Amplitude phase calculating means 60 calculates a Bode diagram of a load admittance using interconnection point voltage Vs and the arc furnace current I _L. That is, frequency analysis is performed for each of the arc furnace current _IL and the interconnection point voltage Vs to obtain an n-order (first order = 1/10 s = 0.1 Hz if the measurement window is 10 s), and the arc furnace current n The n-th order component load admittance Yarc (n) is calculated by dividing the next component by the n-th component of the interconnection point voltage, and the frequency characteristics of the amplitude and phase of this load admittance Yarc (n) are calculated.

  Specifically, in the configuration diagrams of FIGS. 3 and 4, the amplitude / phase calculation means 60 includes αβ conversion means 310 and 315, waveform memories 312, 313, 317 and 318, FFT 320, 322, 324 and 326, Normal phase calculation means 330, 335, reverse phase calculation means 370, 375, amplitude phase separation means 340, 345, 380, 385, dividers 350, 355, and adders 360, 365 are provided.

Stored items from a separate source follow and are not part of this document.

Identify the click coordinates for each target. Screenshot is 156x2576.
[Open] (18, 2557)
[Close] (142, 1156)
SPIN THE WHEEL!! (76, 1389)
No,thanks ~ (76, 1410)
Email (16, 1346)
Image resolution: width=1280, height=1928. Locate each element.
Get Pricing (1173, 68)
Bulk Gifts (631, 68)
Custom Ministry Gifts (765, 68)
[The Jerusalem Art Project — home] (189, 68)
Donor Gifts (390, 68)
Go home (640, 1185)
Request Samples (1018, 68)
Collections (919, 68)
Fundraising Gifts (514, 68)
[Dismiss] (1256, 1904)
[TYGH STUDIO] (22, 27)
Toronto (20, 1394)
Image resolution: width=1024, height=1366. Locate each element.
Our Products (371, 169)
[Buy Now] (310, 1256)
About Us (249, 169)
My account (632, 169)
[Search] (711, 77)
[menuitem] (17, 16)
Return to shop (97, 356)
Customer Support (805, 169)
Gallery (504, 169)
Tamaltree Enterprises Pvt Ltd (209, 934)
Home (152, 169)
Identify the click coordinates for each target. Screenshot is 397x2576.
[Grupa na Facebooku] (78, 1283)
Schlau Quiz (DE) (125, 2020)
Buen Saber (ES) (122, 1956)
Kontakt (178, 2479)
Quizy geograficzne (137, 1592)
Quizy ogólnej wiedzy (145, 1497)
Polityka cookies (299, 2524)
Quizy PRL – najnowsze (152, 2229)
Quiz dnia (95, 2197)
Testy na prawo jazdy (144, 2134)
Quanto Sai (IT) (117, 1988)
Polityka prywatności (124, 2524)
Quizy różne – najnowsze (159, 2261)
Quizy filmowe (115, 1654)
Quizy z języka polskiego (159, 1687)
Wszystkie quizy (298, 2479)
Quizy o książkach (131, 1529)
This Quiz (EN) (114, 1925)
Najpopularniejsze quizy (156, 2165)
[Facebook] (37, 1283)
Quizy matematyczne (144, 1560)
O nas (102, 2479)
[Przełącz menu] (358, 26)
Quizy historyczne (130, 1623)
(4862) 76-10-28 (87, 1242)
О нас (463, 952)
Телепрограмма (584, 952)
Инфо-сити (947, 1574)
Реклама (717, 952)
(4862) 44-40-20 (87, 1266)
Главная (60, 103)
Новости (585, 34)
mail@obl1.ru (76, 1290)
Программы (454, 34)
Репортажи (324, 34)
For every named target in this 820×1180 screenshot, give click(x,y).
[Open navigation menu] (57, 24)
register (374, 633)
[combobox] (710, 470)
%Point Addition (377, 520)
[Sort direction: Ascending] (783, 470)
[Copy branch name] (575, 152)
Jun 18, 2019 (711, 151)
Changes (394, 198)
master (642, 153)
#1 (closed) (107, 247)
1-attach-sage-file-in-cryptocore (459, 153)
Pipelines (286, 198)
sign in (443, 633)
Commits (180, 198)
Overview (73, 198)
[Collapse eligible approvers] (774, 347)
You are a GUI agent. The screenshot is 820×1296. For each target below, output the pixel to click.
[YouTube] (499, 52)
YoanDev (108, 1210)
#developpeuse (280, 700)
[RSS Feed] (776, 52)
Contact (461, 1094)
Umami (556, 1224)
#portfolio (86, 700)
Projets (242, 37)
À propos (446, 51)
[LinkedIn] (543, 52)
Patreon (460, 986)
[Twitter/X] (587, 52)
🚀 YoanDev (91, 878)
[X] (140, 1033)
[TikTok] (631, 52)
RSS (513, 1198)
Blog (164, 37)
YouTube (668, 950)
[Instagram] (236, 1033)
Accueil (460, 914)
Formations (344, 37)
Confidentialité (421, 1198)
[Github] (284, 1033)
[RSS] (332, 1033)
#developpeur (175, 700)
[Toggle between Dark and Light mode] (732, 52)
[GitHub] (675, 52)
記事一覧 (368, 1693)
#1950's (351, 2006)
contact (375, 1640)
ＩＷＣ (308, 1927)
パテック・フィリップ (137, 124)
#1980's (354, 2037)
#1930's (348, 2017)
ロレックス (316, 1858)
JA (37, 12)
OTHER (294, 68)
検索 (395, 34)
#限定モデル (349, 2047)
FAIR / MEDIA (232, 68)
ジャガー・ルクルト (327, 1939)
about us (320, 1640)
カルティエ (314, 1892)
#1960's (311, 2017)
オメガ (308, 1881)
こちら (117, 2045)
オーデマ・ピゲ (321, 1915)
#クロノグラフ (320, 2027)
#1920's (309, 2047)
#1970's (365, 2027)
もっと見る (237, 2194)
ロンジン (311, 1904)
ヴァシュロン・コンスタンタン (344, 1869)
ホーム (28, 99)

The αβ conversion means 310 outputs an α-phase voltage Vsa and a β-phase voltage Vsb using the three-phase interconnection point voltage Vs (Vsu, Vsv, Vsw) based on the equations (1) and (2). .
Vsa = Vsu · 2 / 3−Vsv / 3−Vsw / 3 (1)
Vsb = Vsu / √3−Vsw / √3 (2)

αβ conversion unit 315 outputs the a-phase current Iarca and b current Iarcb using a three-phase arc furnace current _{I L (Iarcu, Iarcv, Iarcw} ) based on the equation (3) (4).
Iarca = Iarcu 2 / 3-Iarcv / 3-Iarcw / 3 (3)
Iarcb = Iarcu / √3−Iarcw / √3 (4)

  The waveform memories 312, 313, 317, and 318 store an α-phase voltage Vsa, a β-phase voltage Vsb, a current a-phase current Iarca, and a b current Iarcb for 10 seconds, respectively.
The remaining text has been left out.